On Monday, 28 May 2018 at 22:15:40 UTC, arturg wrote:
this might help you,
https://dpaste.dzfl.pl/2cf844a11e3f
you can use them to generate the functions as strings.
Thanks,
So, the problem I'm having is that I cannot use the generated
interface for the abstract class because the abstract class needs
the interface defined. I need to be able to forward define the
interface then extend it.
D doesn't like this
main.d(10): Error: interface `main.B` base `A` is forward
referenced
interface A;
mixin(Generate!(B,A));
interface B : A
{
}
abstract class C : B
{
}
I could see that D wants A so it can have the complete picture
for B, but this is one of those problems where it shouldn't
matter.
This requires hoops and ultimately does not solve the problem.

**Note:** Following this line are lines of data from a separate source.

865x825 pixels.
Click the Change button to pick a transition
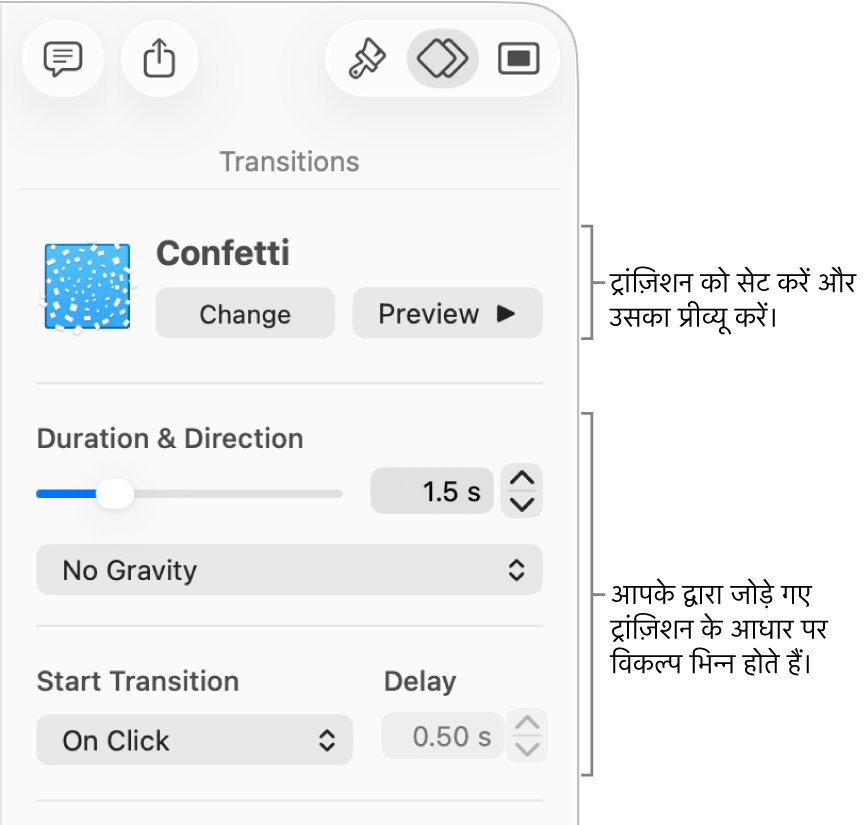[244, 313]
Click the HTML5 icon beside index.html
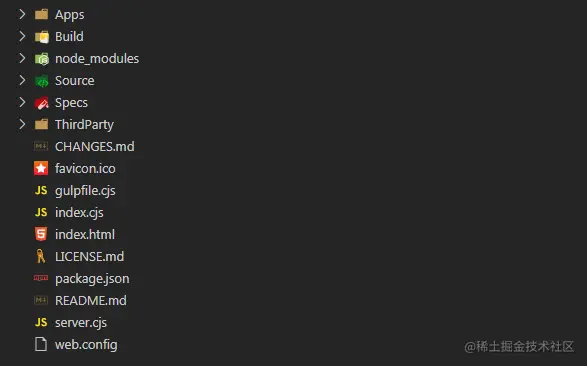The image size is (587, 366). [x=41, y=234]

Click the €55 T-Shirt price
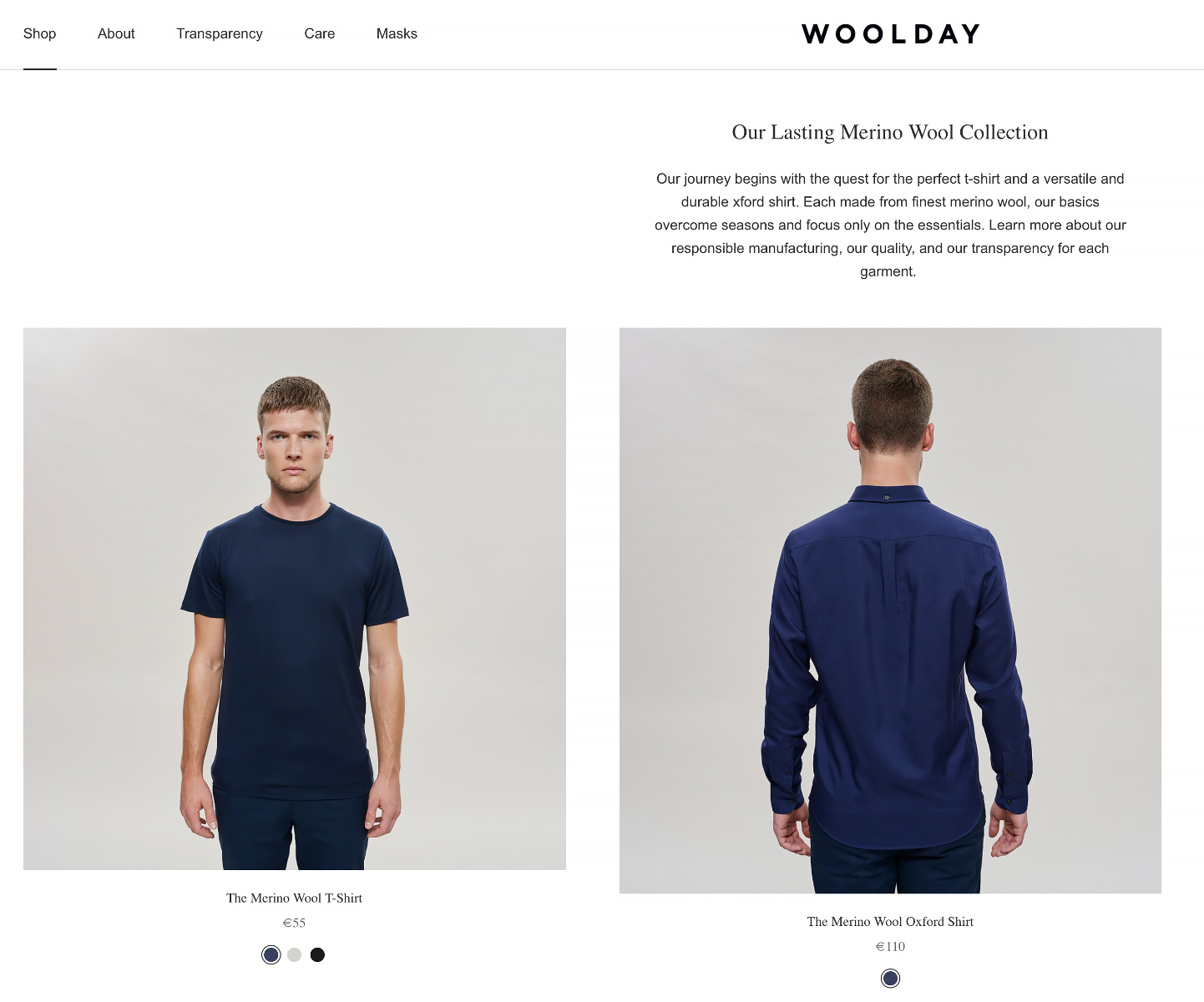tap(294, 923)
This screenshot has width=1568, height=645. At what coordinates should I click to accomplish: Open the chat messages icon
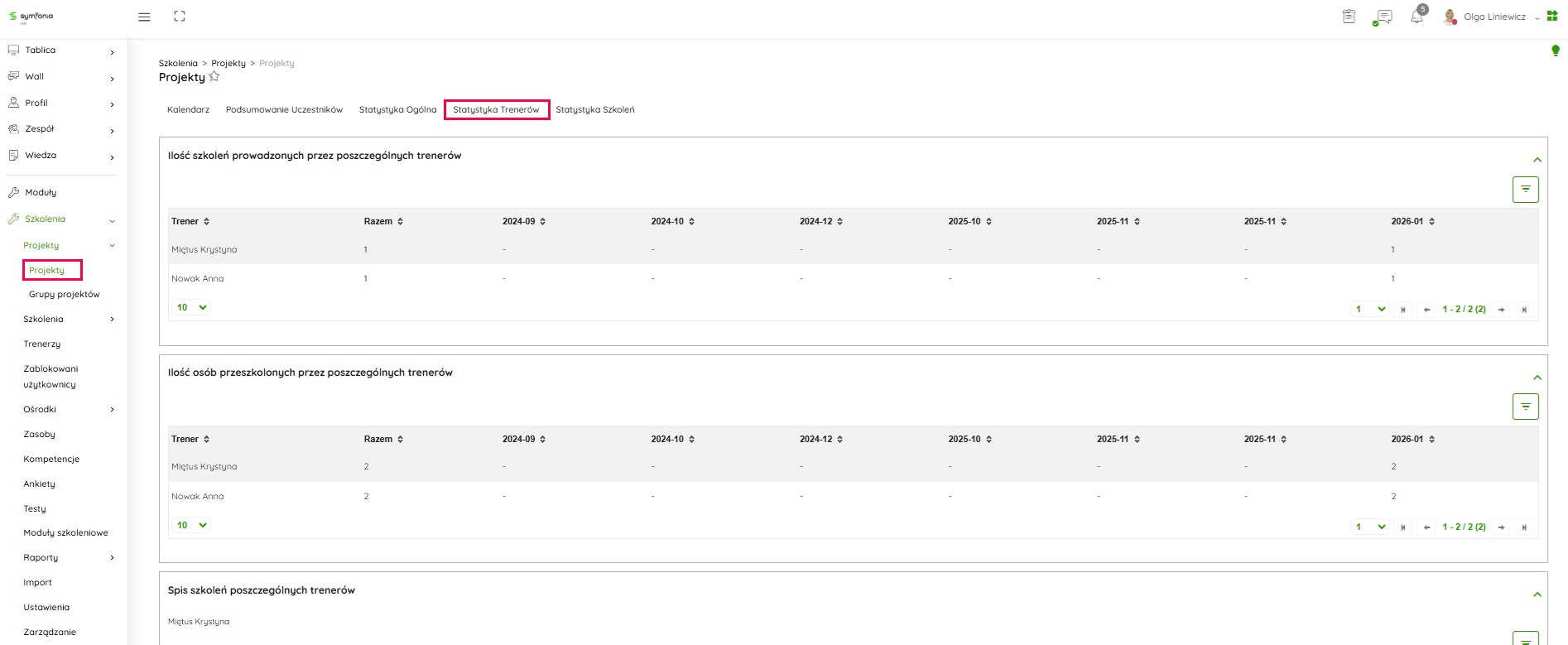(1383, 17)
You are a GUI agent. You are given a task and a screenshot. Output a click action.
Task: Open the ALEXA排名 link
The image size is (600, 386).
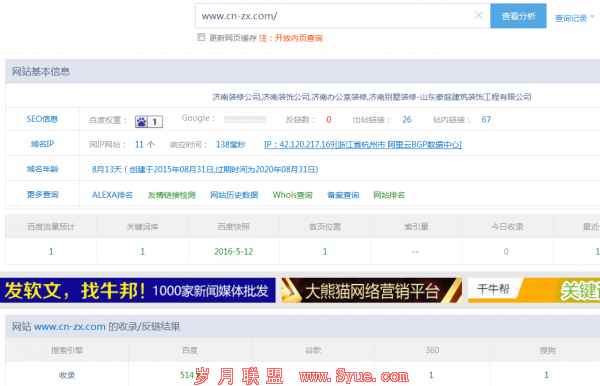(112, 195)
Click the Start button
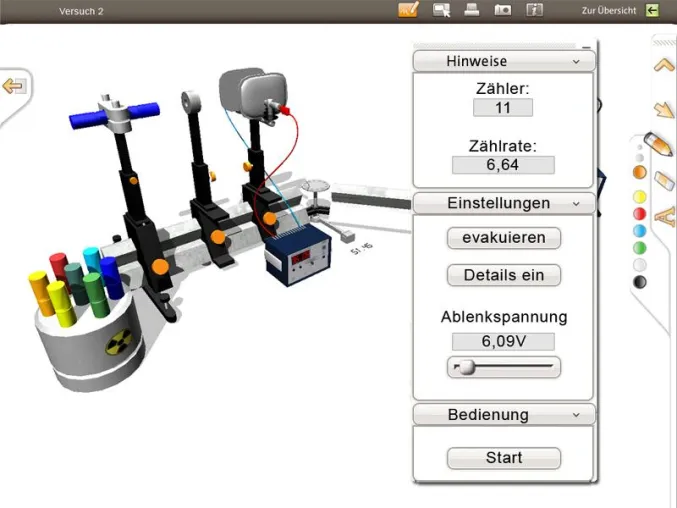This screenshot has height=508, width=677. (504, 458)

Any time A is used it will be treated as undefined by the
compiler and throw an error.
For example:
pragma(msg, InterfaceFromClass!(C, "A"));
mixin(InterfaceFromClass!(C, "A"));
interface B : A
{
}
abstract class C
{
@("InterfaceMembers")
{
int xe = 3;
@(3) void foo() { }
@property int x() { return 3; };
B bar() { return null; }
}
}
abstract class D : C, B
{
}
fails because C.bar returns a B, which has not yet fully been
defined because A has not yet fully been defined. Now, if I could
just get the function signature without using the type system,
this wouldn't be a problem. I don't really care if B is defined
yet, I just need to know it's name. I guess D tries to enforce
consistency at all steps, which is a problem here because C uses
a yet to be defined type, even though it will be defined soon
enough without problems.
One of the main culprits is isCallable which is what errors out
because of the yet to be defined B.
So, I guess some other method will have to work.